Rencana redenominasi atau penyederhanaan mata uang rupiah tanpa mengurangi nilai sepertinya tidak akan terealisasi pada 2014. Ini karena kondisi nilai tukar rupiah (NTR) yang masih sangat fluktuasi dan rawan akan gejolak.
Hal ini diungkapkan oleh Menteri Keuangan (menkeu) Chatib Basri saat ditemui ketika melakukan pencoblosan di TPS 11, Menteng, Jakarta Pusat, Rabu (9/4/2014).
Chatib menuturkan, Rancangan Undang-Undang (RUU) redenominasi memang telah disampaikan kepada Dewan Perwakilan Rakyat (DPR). DPR pun telah melakukan sedikit pembahasan dalam sebuah Pantia Khusus (Pansus).
SCROLL TO CONTINUE WITH CONTENT
Proses redenominasi memang sangat panjang dan tidak mudah. Terutama dari sisi sosialisasi.
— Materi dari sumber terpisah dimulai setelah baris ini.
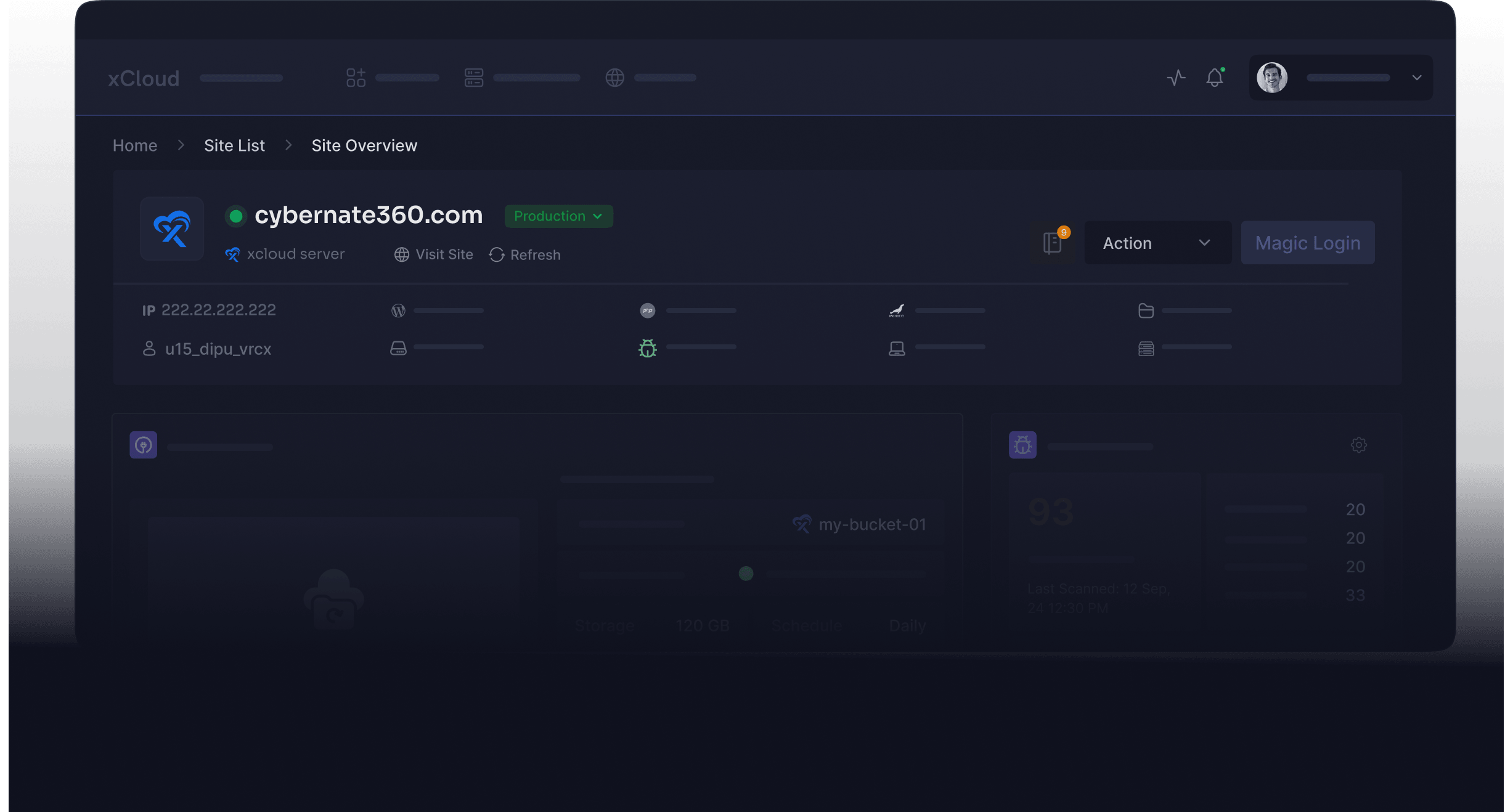
Task: Click the user avatar photo
Action: click(x=1272, y=78)
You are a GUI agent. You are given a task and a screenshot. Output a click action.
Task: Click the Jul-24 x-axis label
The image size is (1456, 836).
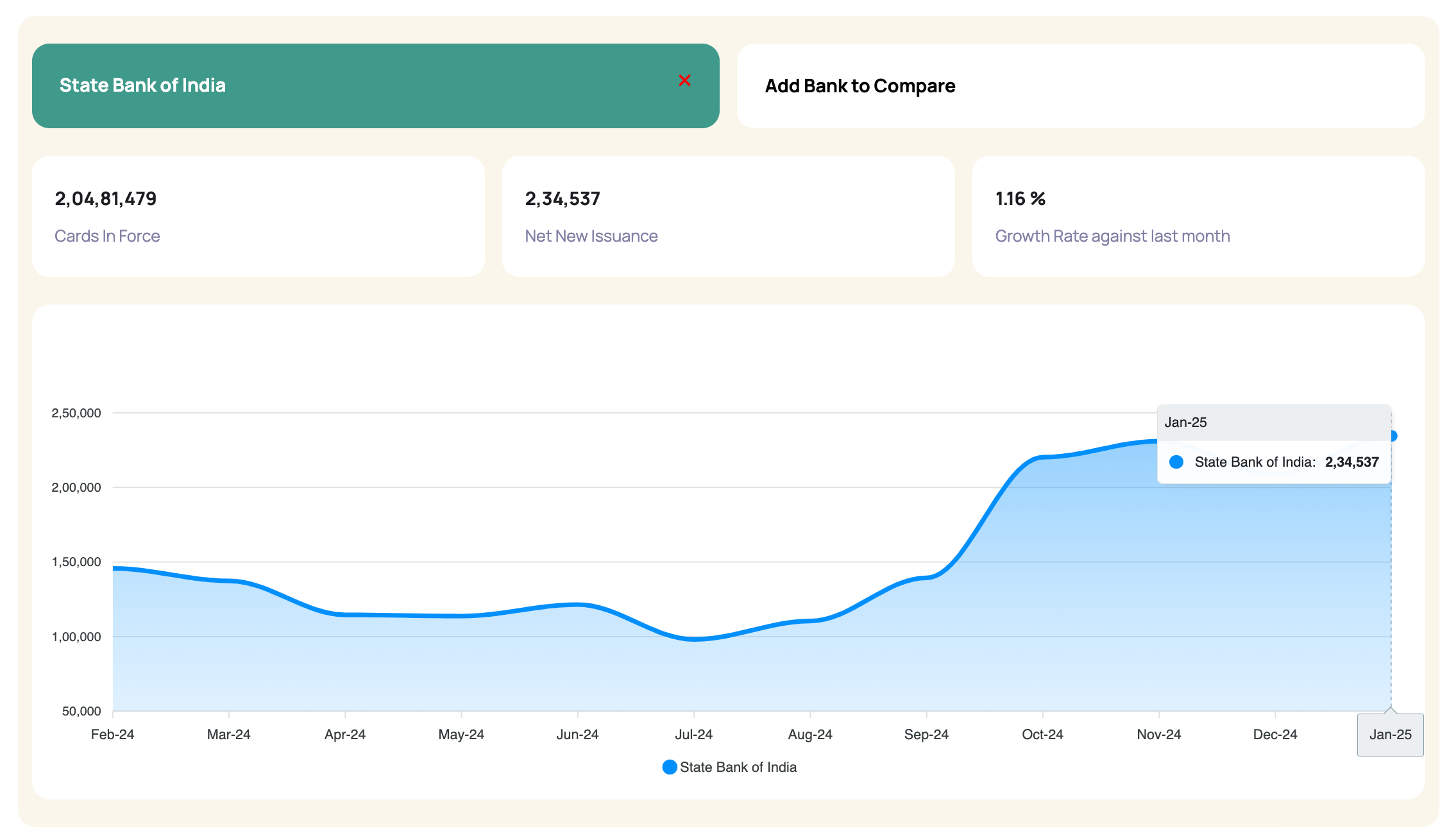[693, 735]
Ada beberapa dampak negatif bila tahapan redenominasi tidak berjalan sesuai rencana. Salah satunya adalah lonjakan inflasi.
"Ada resiko dari inflasi," sebutnya.
Untuk itu, redenominasi sebaikanya ditahan dalam pelaksanaannya. Menurutnya dari sisi perekonomian, harus ada kestabilan secara menyeluruh. Salah satunya adalah soal nilai tukar rupiah.
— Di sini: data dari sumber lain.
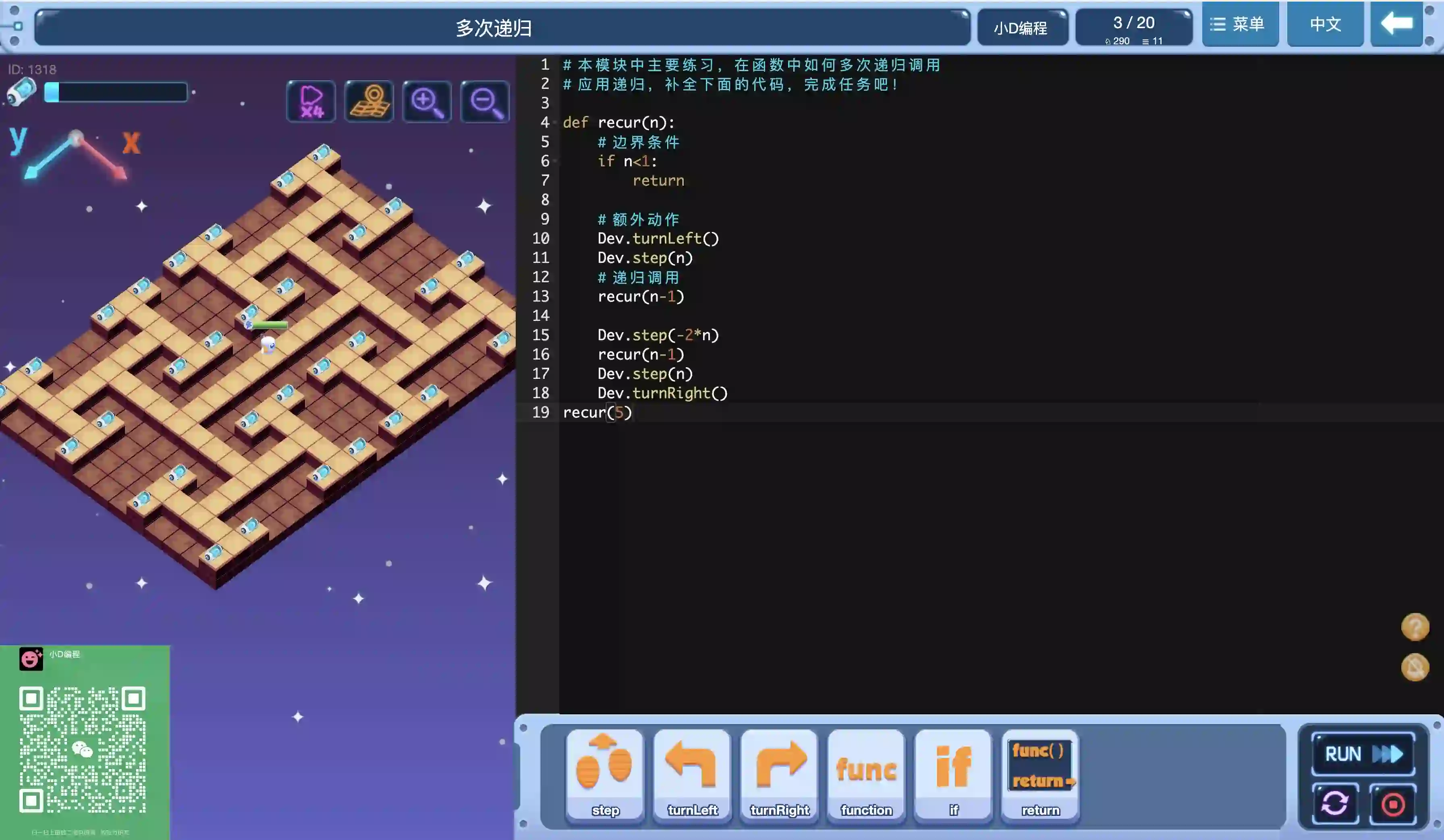The height and width of the screenshot is (840, 1444).
Task: Toggle the x4 speed playback icon
Action: tap(311, 101)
Apalagi waktu pembahasan dari pemerintah dan DPR tidak banyak. Meningat sudah berlangsungnya pemilihan umum legislatif (pileg) dan berlanjut ke Pilpres (Pemilihan Presiden) pada bulan Juni mendatang.
"Kalau situasi sudah lebih baik mungkin akan dilakukan," imbuhnya.
Sebelumnya, Gubernur Bank Indonesia (BI) Agus Martowardojo menilai hal yang senada. Menurutnya, proses yang diperlukan cukuplah panjang, dan memang tidak bisa dilakukan dalam waktu dekat karena masih menunggu kondisi ekonomi yang stabil dan terkendali.
"Redenominasi ini beda dengan sanering. Harus hati-hati karena redenominasi bisa di baca salah, kita harus masuk dulu ke lingkuang dengan kondisi ekonomi stabil," imbuh mantan menkeu dan Dirut Bank Mandiri ini.